Felsefeci ve müneccimlerin açıkladıkları bazı sebepler

Bu sebeplerin en başında bazı teolog felsefecilerin ve müneccimlerin hareketlerinin, hadiselerin meydana gelmesinin sebebi olduğunu sandıkları “dokuzuncu atlas felek”tir. Onlara göre, hadiselerin sebeplerine ilişkin bilgilerinin kaynağı bu dokuzuncu atlas felektir. Bu temel anlayışı ortaya koyduktan sonra, ya onun vacib-ul vücudun bir malulu olduğunu, onu akıl veya nefis ya da başka bir olgu aracılığıyla etkin kıldığını söylerler, ya da onun malul olmasını inkâr ederek bizzat onu vacib-ul vücud olarak görürler. İşte saydığımız bu grupların bu sözleri bu bağlamda ileri sürülmüş sözlerin en fasit olanıdır. Çok da zeki olmalarına rağmen bu gerçeği malesef görememektedirler. Geri kalan insanların birçoğu da onlara nasıl bir cevap vereceğini bilememektedir.
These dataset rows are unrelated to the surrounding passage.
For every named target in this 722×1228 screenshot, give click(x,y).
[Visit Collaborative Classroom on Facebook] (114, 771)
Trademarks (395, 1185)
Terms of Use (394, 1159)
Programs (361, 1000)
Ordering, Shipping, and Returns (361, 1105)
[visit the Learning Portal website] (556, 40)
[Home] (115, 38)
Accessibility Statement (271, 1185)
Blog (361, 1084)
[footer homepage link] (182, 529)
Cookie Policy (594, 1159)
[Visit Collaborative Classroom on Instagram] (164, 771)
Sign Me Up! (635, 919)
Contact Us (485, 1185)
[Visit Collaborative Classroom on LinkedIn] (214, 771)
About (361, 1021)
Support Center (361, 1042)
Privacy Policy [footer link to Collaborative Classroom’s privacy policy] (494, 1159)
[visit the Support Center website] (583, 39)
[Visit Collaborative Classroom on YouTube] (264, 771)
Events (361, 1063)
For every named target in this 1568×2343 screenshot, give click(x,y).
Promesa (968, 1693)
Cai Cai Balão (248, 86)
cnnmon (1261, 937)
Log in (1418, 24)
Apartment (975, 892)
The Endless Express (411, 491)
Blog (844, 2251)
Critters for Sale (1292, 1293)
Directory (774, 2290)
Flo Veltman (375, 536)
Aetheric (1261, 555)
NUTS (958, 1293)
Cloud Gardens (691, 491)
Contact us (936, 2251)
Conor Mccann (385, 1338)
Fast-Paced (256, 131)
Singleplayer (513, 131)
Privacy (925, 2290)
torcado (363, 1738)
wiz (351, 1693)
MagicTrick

Göğe bakan bir kimse, göğün hareketinin yüceler aleminde meydana gelen bütün hareketlerin sebebi olmadığını anlar. Çoğunlukla şöyle denir:

Gök maşrıki hareketiyle içindeki bütün felekleri maşrıktan mağribe doğru hareket ettirir. Fakat bununla beraber, her felekin kendine özgü başka bir hareketi vardır ve bu genel hareketten ayrıdır. Sabit cisimler feleki, güneş, ay ve doğup batan yıldızların kendilerine özgü hareketlerinin olması gibi. Bu farklı ve kendine özgü hareketler sözünü ettiğimiz -ve aynı zamanda farklılaştıkları- hareketin sonuçları değildirler. Felekleri de bu dokuzuncu feleğin malulu sayılmazlar.

Varsayalım ki, hadiseler, meydana gelen hadiseler, üçgen, dörtgen, altıgen ve paralel gibi muhtelif şekiller yıldızların hareketiyle meydana geliyorlar; fakat bilinen bir şey vardır ki, muhtelif şekiller dokuzuncu feleğin hareketinin malulu değildirler. Bilakis dokuzuncu feleğin hareketi sebebin sadece bir cüzüdür. tıpkı her feleğin hareketinin sebebin bir cüzü olması gibi. Bir göksel şekil de bu iki hareketin veya muhtelif hareketlerin bir araya gelmesi sonucu meydana gelir. Varsayalım ki dokuz felek yanyana geldiler. Bunların da yedi tane hareketleri vardır. Hatta bunların etkinliğine inananlara göre bu sayı daha da fazladır. Bunu da değişik hareketlerin delalet ettiği fazladan olan diğer felekler açısından belirginleştirebiliyoruz. Bedir feleği gibi. Ki yıldızların istikameti ve dönüşü bu felek çerçevesinde gerçekleşir. Bunun dışında başka hareketlere de kaynaklık etmektedir. Böyle olunca, dokuzuncu feleğin hareketini bütün hadiselerin sebebi olarak gören kimse, sözünü ettiğimiz bu felsefeciler ve müneccimler nezdinde bilinen şeylerle çelişkiye düşmüş olur. Akıl sahibi olan herkes de bunun bir çelişki olduğunu bilir. Sonra diyelim ki dokuzuncu feleğin hareketi bütün feleklerin hareketinin sebebidir; fakat bu sebep, bulutların oluşması, gök gürültüsü, şimşeğin çakması, yağmurların yağması, bitkilerin yeşermesi, canlıların ve madenlerin çeşitli hallerinin oluşması gibi şeylerin meydana gelmesi üzerindeki tek ve bağımsız etken değildir. Çünkü bu cisimlerin hareketlerinin tümü feleklerin hareketlerinden kaynaklanmaz. Bilakis bunların bir takım güçleri vardır, içlerinde bir takım sebepler barındırmaktadırlar ve bu kuvvet ve sebepler başka hareketlerinin de oluşmasına sebep olmaktadırlar. Nitekim her felek için bir hareket başlangıcı vardır ki, bu, başka bir felekten kaynaklanmaz.